The Philippines’ Bureau of Immigration has declared it is tightening monitoring of Filipino nationals traveling to the Maldives, over fears the country is being used as a transit point for labour trafficking of its citizens.
The government of the Philippines, which depends heavily on remitted income from its massive expatriate workforce, restricts its nationals from working in countries with a record of poor treatment of low-wage foreign workers, such as Lebanon and Jordan.
However the Bureau’s Immigration Minister Ricardo David Jr issued a statement revealing traffickers were circumventing this restriction by obtaining ‘legitimate’ employment papers for workers in Dubai and the Maldives, and routing workers to restricted countries through these destinations.

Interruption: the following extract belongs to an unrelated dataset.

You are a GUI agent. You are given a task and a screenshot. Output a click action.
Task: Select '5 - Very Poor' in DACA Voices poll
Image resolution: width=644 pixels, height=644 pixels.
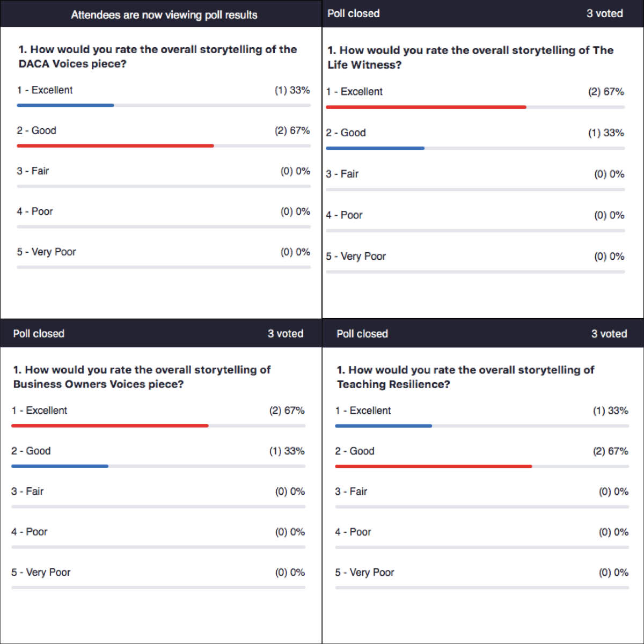tap(46, 252)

David revealed 17 Filipino workers were victimised in such a fashion by illegal recruitment agencies in June, noting that none of the workers had employment contracts and had instead only been ‘promised’ salaries of US$300-$1500 a month once they reach their destination.
The Maldives is recognised as a destination country for labour trafficking, and to a lesser extent, sex trafficking. Various reports into the practice have identified key appeals to traffickers in the form of poor oversight and monitoring of work permit requests, and a near-total lack of enforcement or investigation of traffickers in favour of swiftly deporting victims – many of whom go into substantial debt paying bogus ‘recruitment fees’ of up to US$4000.

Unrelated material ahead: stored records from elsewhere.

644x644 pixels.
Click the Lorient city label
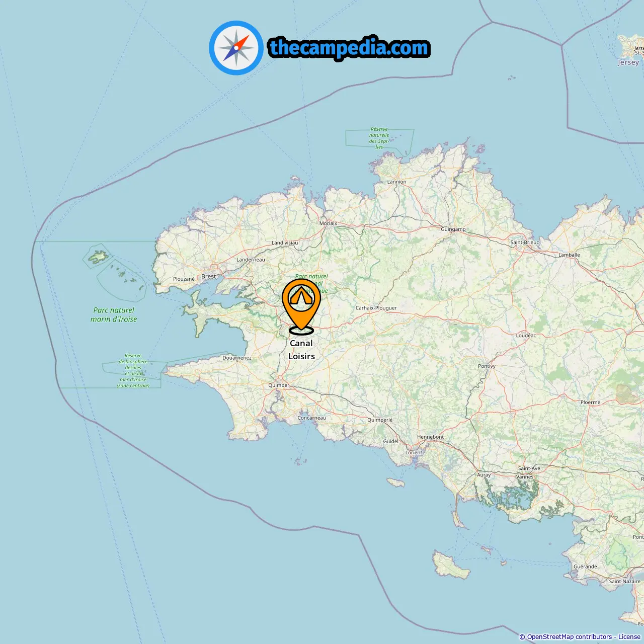[414, 452]
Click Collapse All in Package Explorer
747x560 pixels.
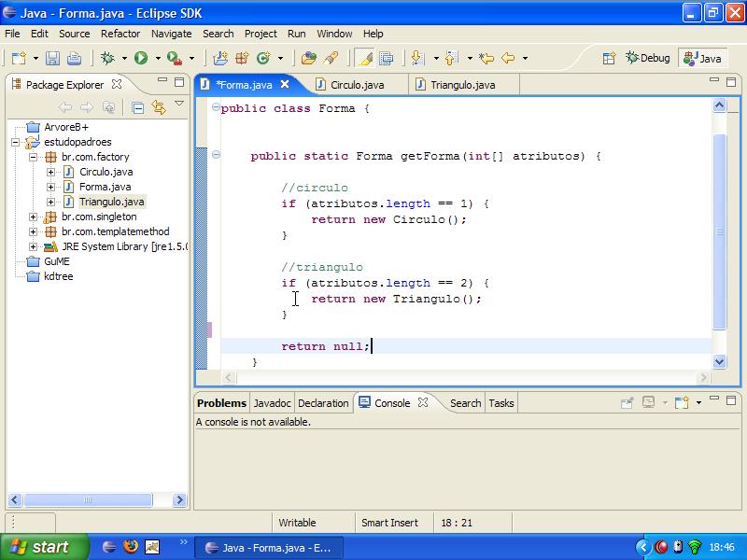[137, 107]
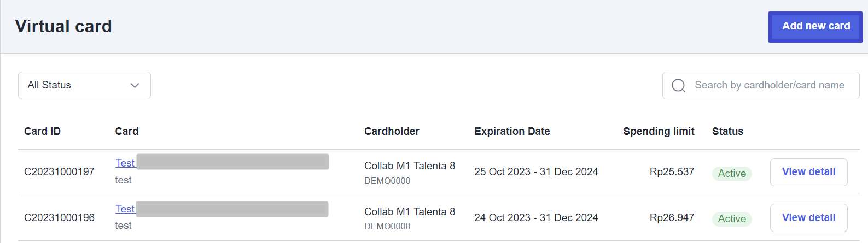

However the statement from the Philippines suggests the country’s lack of oversight of foreign worker employment is also being exploited by traffickers to transit victims.
Domestically, “Recruitment agents in source countries collude with employers and agents in Maldives to facilitate fraudulent recruitment and forced labor of migrant workers”, read a recent report from the US State Department’s human trafficking monitoring office.
Despite widespread acknowledgement of the practice and the government’s submission of a draft anti-trafficking bill to parliament in December 2012, the Maldives still has no specific laws prohibiting human trafficking and “the government of the Maldives made minimal anti-trafficking enforcement efforts during the year.”
While forced labour was prohibited under the 2009 Employment Act, it was not penalised, the report noted.
“The government reported investigating four and prosecuting two sex trafficking cases in 2012, compared to no prosecutions recorded in 2011,” the report stated.
However “the government did not report any prosecutions of government employees for alleged complicity in trafficking-related offenses [and] the absence of government translators prevented foreign trafficking victims from pursuing recourse through the Maldivian legal system.”
The Maldives was placed on the US State Department’s Tier Two Watch List for Human Trafficking for the fourth consecutive year, and faces mandatory downgrading to Tier 3 next year along with Afghanistan, Barbados, Chad, Malaysia, Thailand unless it addresses the problem.
Tier 3 countries are defined by the State Department as those which “neither satisfy the minimum standards for the elimination of trafficking nor demonstrate a significant effort to do so”, and are open to non-humanitarian and non-trade international sanctions.